**What you will do**
Starting at the line that contains "Image resolution: width=1024" and continuing through the last of the rows, reproduce only those lines with every "icon" swapped for "symbol", leaving everything else unchanged and the pictures out.

**Rows from a screen grounding dataset**
++++++++++
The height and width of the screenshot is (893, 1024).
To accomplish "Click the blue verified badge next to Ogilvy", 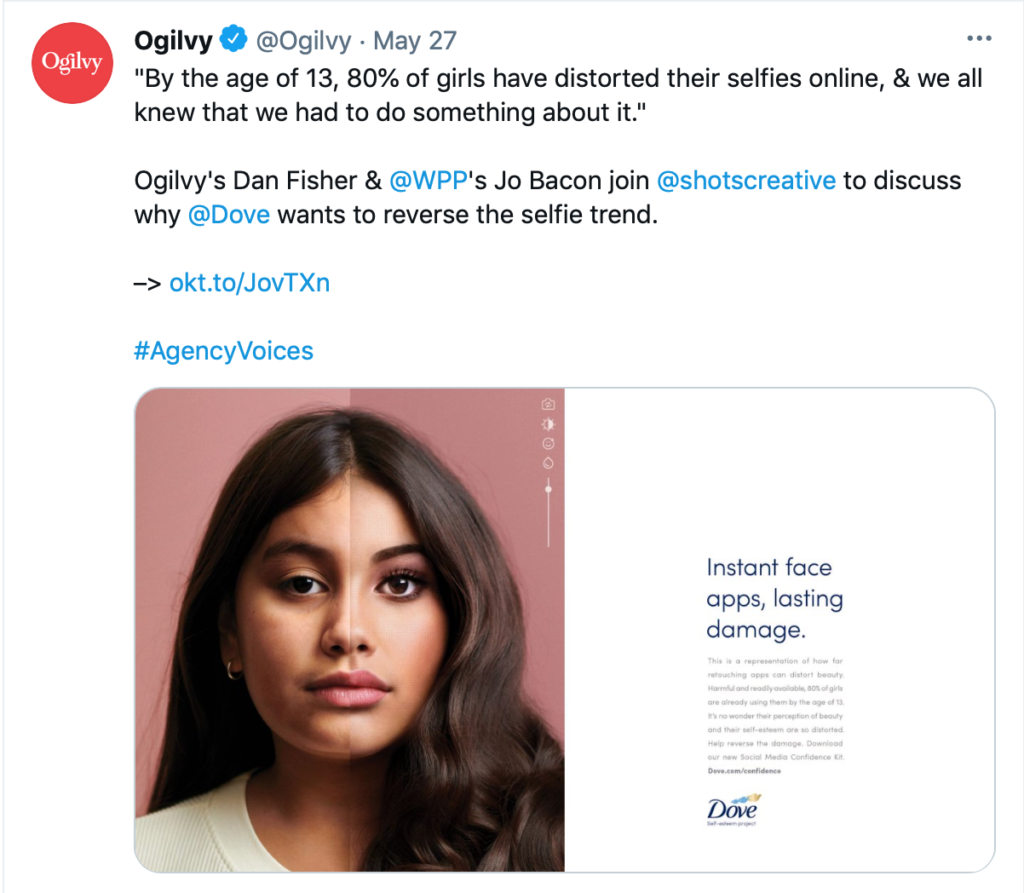I will pyautogui.click(x=234, y=40).
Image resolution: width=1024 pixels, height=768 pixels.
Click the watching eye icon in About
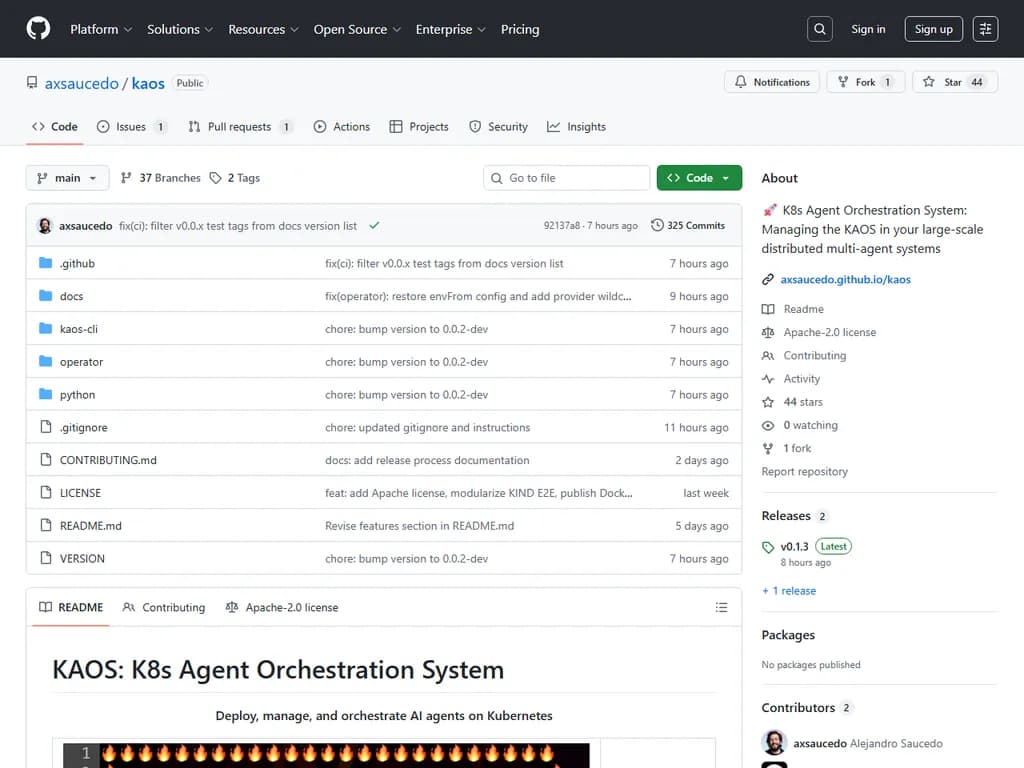[770, 425]
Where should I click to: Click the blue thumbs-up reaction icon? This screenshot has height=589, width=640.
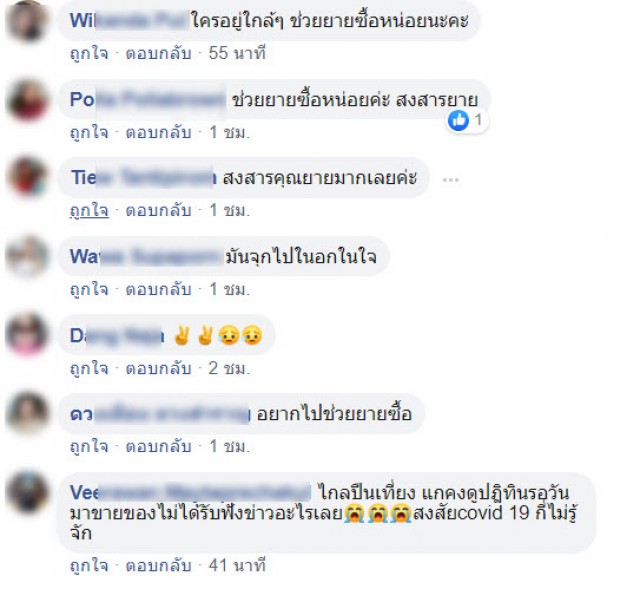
++++++++++
**Answer for this exercise**
Image resolution: width=1024 pixels, height=768 pixels.
Click the watching eye symbol in About
[770, 425]
Where should I click to: Click the blue thumbs-up reaction symbol? This screenshot has height=589, width=640.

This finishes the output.